Wat is een standaardbibliotheek?
Bij computerprogrammering is een standaardbibliotheek een reeks functies, constanten en andere taaldefinities die zijn opgenomen als onderdeel van het kerncompilerpakket. De standaardbibliotheek biedt een programmeur de mogelijkheid om eenvoudige programma's te maken en basisgegevens te bewerken. Het biedt ook de mogelijkheid om op de een of andere manier te communiceren met het hostbesturingssysteem, zodat informatieverwerking geen triviale taak wordt. Alle implementaties van een bepaalde taalcompiler omvatten de standaardbibliotheek en deze is in het algemeen neerwaarts compatibel met eerdere versies van de bibliotheek, zodat de basisfunctionaliteit van de taal behouden blijft naarmate deze zich in de loop van de tijd ontwikkelt.
Een bibliotheek in brede zin is een verzameling procedures, functies, klassen of andere elementen van een computerprogramma die beschikbaar zijn voor een programmeur.
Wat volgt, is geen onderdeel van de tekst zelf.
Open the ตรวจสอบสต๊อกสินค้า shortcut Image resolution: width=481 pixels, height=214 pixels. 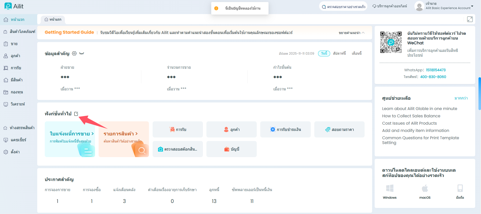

Deze elementen zijn meestal gegroepeerd in categorieën die hun functionaliteit definiëren, zoals invoer, uitvoer en procesafhandeling. Sommige bibliotheken vertrouwen erop dat andere bibliotheken goed werken, een concept dat afhankelijkheid wordt genoemd. Belangrijke variabelen, zoals de maximale waarde van een geheel gegevenstype of de numerieke definitie van een nul-teken, kunnen worden opgeslagen in een bibliotheek. Het zijn meestal ook al gecompileerde stukjes computercode, waardoor schadelijke wijzigingen worden voorkomen en de eigen programmeercode wordt beschermd.
Een standaardbibliotheek streeft ernaar alle basis- en noodzakelijke functies op te nemen die een breed scala aan programma's op een of andere manier nodig heeft. Dit moet worden afgewogen tegen het opnemen van te veel bibliotheken. Een grote standaardbibliotheek betekent dat in sommige talen de distributiegrootte van een voltooid programma ongelooflijk groot en opgeblazen kan zijn met bibliotheken die nooit worden gebruikt. Het opnemen van te veel bestanden in een standaardbibliotheek kan ook leiden tot problemen met de ontwikkeling van de taal, omdat functies die niet vaak worden gebruikt, moeten worden bijgewerkt met elke taal- of compilatiewijziging, waardoor de hoeveelheid werk die nodig is voor een nieuwe release toeneemt.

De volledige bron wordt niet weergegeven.